> **Work item**: Where the string "Open" appears in a line of the data, show that line.

Stored items
•••

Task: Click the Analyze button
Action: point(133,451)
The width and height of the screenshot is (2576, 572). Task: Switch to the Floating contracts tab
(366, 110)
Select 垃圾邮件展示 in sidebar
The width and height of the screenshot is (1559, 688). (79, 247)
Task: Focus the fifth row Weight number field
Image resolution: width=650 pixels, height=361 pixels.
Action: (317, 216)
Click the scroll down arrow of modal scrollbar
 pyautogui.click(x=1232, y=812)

•••

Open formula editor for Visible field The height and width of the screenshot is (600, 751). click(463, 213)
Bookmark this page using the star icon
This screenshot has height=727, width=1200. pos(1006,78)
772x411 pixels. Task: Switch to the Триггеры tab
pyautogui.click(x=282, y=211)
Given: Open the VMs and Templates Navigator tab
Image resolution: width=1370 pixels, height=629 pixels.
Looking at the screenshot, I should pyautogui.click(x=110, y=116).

•••

> **Solution to the exercise**:
Open formula editor for Visible field The height and width of the screenshot is (600, 751). click(463, 213)
Given: Open the VMs and Templates Navigator tab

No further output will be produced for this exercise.